For plays, the list included al-Hakim's The People of the Cave (1933), The Sultan's Dilemma (1960), The Tree Climber (1966), The Fate of a Cockroach (1966) and Anxiety Bank (1967); Idris's The Underlings (1964); and Saadallah Wannous's The King Is the King (1977).
Statements made by the author in passing:
---the awarding of the 1988 Nobel Prize for Literature to Mahfouz gave an enormous boost to translation from Arabic into other languages; from 1947 to 1967, one scholar identified only 16 literary titles translated into English, and only 84 from 1967 to 1988.
---much of Mahfouz's best work -- in the 1950s, in the style of realism -- can't be considered representative of the work of Arab writers from the 1960s to the present, which is comparatively more experimental.
---although some in the West view Mahfouz as merely a skilled assimilator of European realist styles or an Arab equivalent of Dickens, his later works are often read by Arab readers as experimental or subversive.
---in drama, European dramatists looked naturally to classical models, but there's no comparable tradition in Arabic literature enabling Arabic writers to do the same.
---the conditions faced by authors -- fragmented publishing and distribution, weak promotion and copyright protection, few literary agents, the threat of censorship or worse -- are such that very few in the Arab world can make a living from their writing.

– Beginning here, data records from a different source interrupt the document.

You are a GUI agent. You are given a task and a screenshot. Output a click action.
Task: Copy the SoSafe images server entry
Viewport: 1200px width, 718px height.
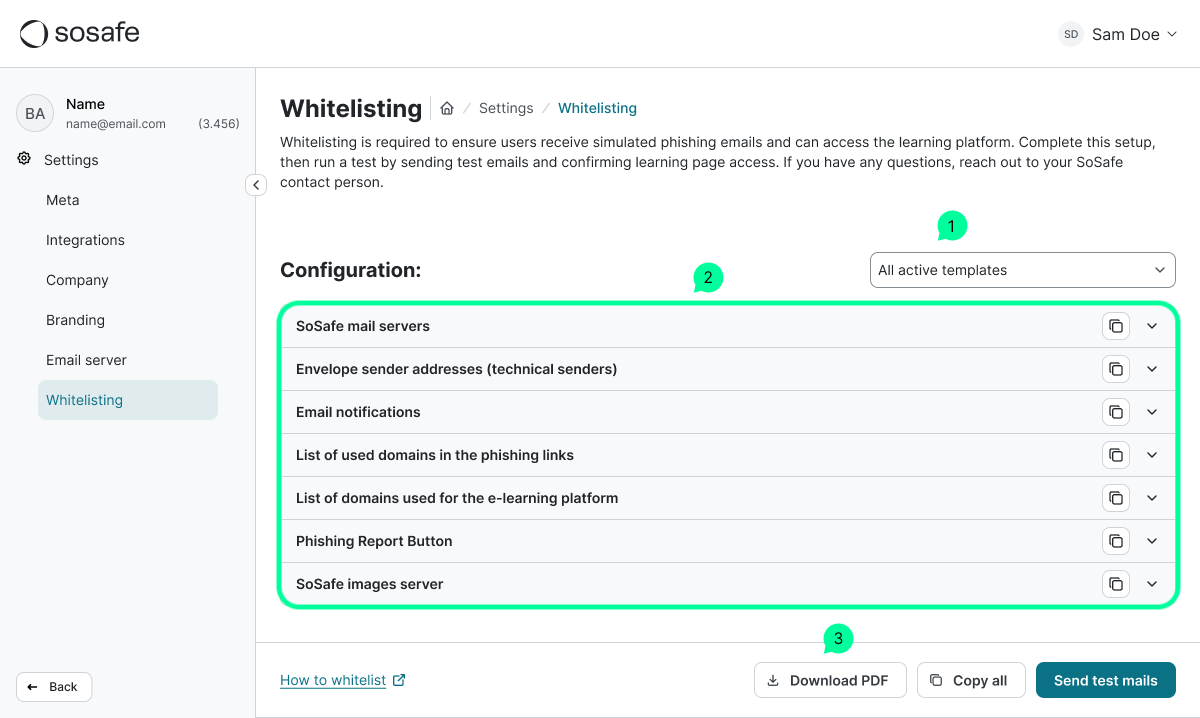pyautogui.click(x=1115, y=583)
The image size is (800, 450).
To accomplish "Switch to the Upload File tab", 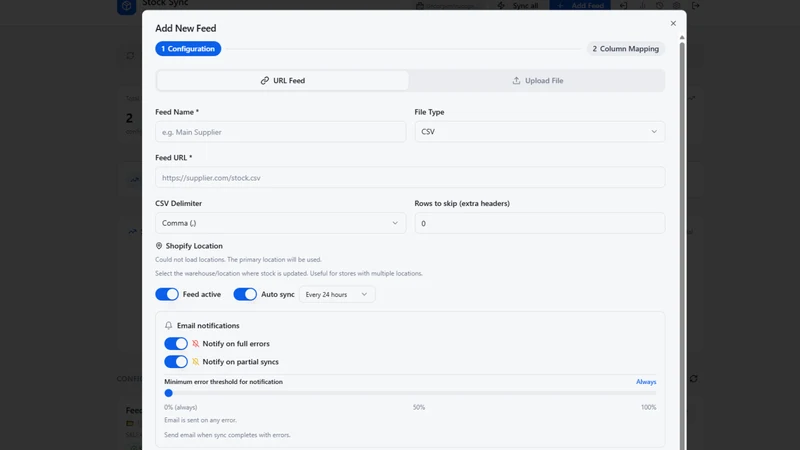I will click(x=537, y=81).
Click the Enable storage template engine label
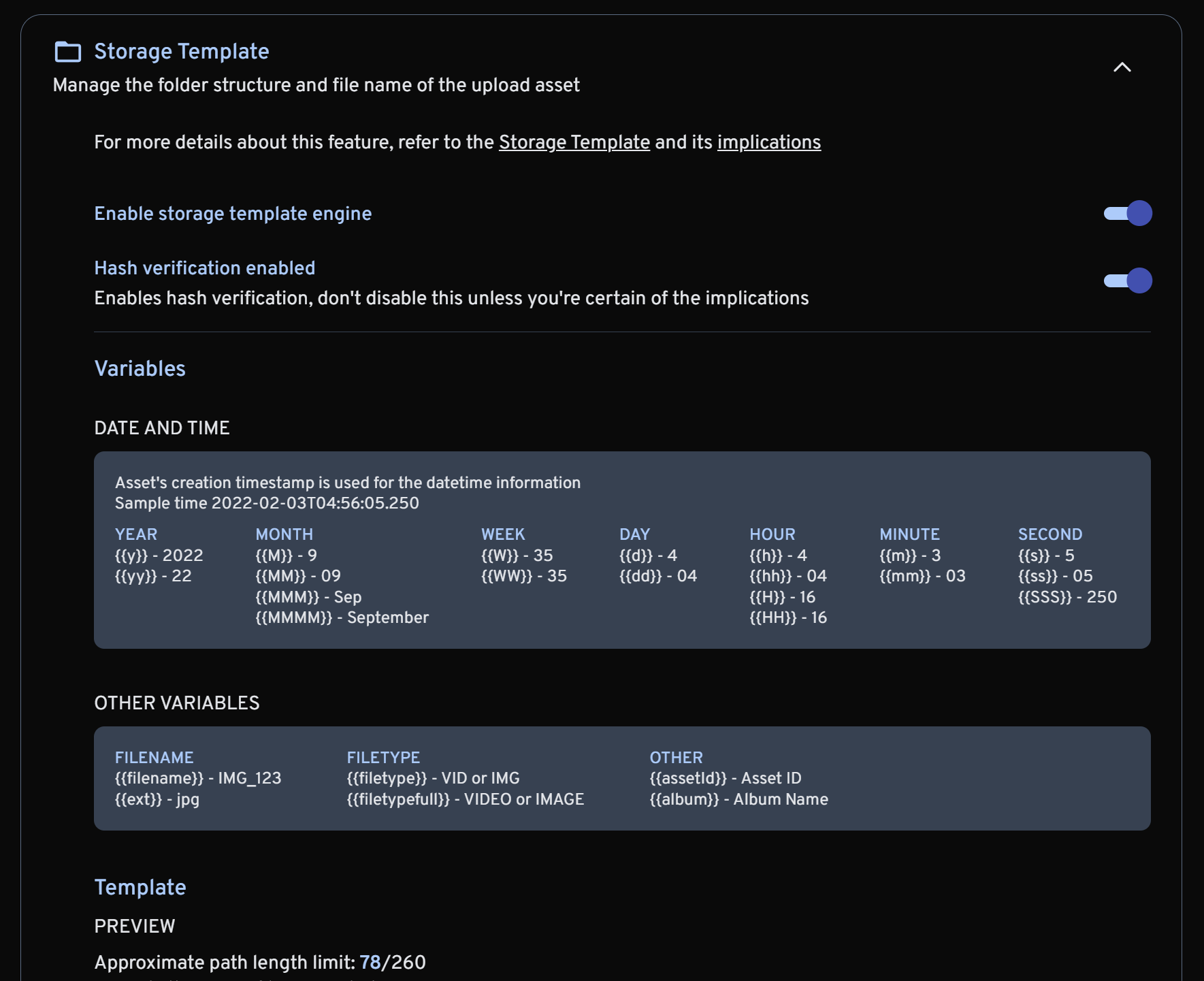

---many Arab writers see themselves as cultural and social guides for their compatriots, but their guidance -- as happens elsewhere -- is often shunned by those with a more traditional outlook.
---the emergence of political Islam as the most important social and political trend in the region has so far been almost entirely ignored in the literature of the "elite."

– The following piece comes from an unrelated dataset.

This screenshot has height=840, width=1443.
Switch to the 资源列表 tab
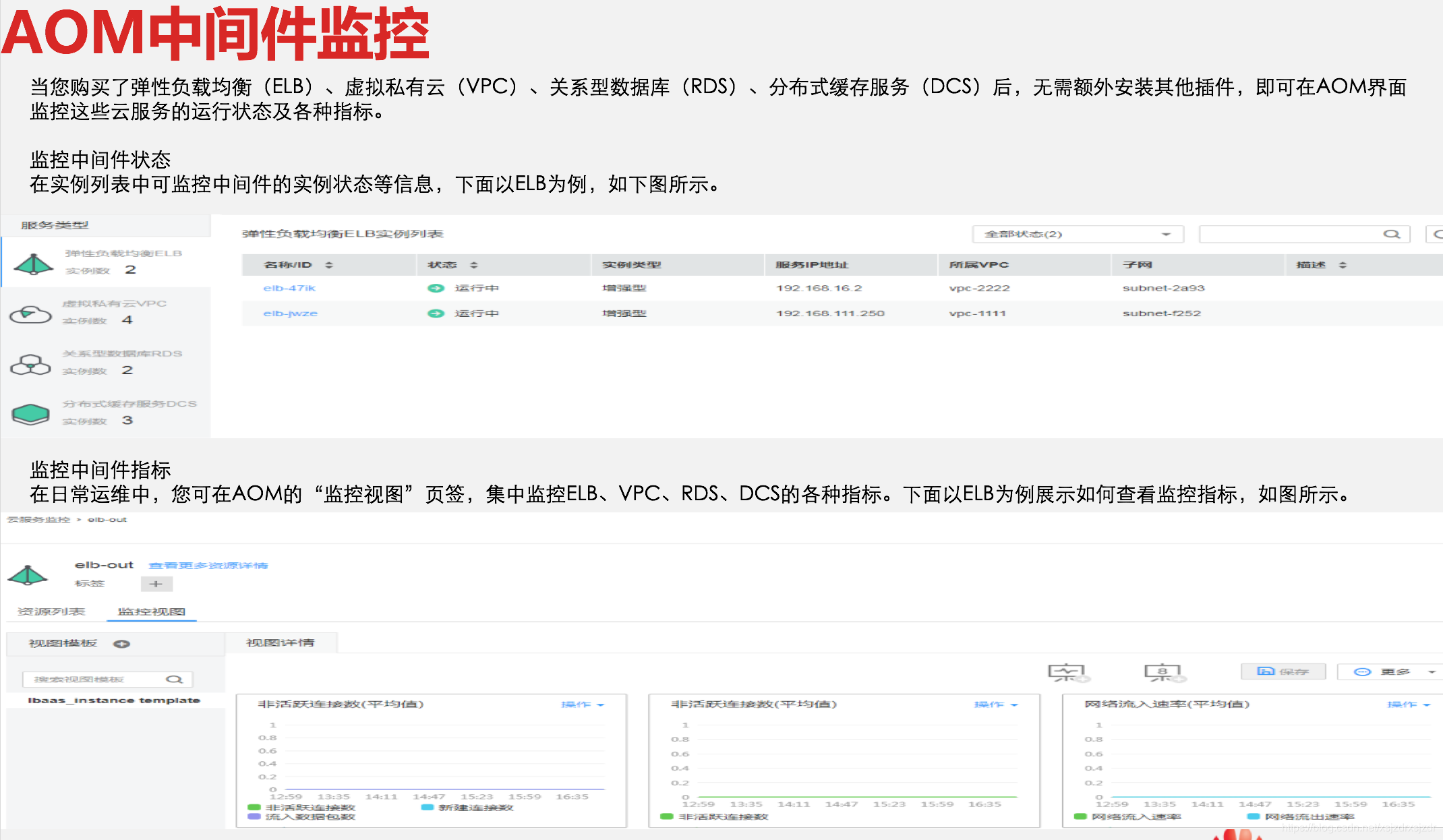(x=51, y=611)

A lengthier, inexpensive recent survey is Paul Starkey's Modern Arabic Literature (2006, 221 pp). Recent anthologies include Denys Johnson-Davies' Anchor Book of Modern Arabic Fiction (2006) and Under the Naked Sky: Short Stories from the Arab World (2000), Salma Khadra Jayyusi's 1,056-page Modern Arabic Fiction: An Anthology (2005), and Dalya Cohen-Mor's Arab Women Writers: An Anthology of Short Stories (2005). A magazine devoted exclusively to the publication in English several times a year of translations from modern Arabic poetry and prose is BANIPAL, based in London.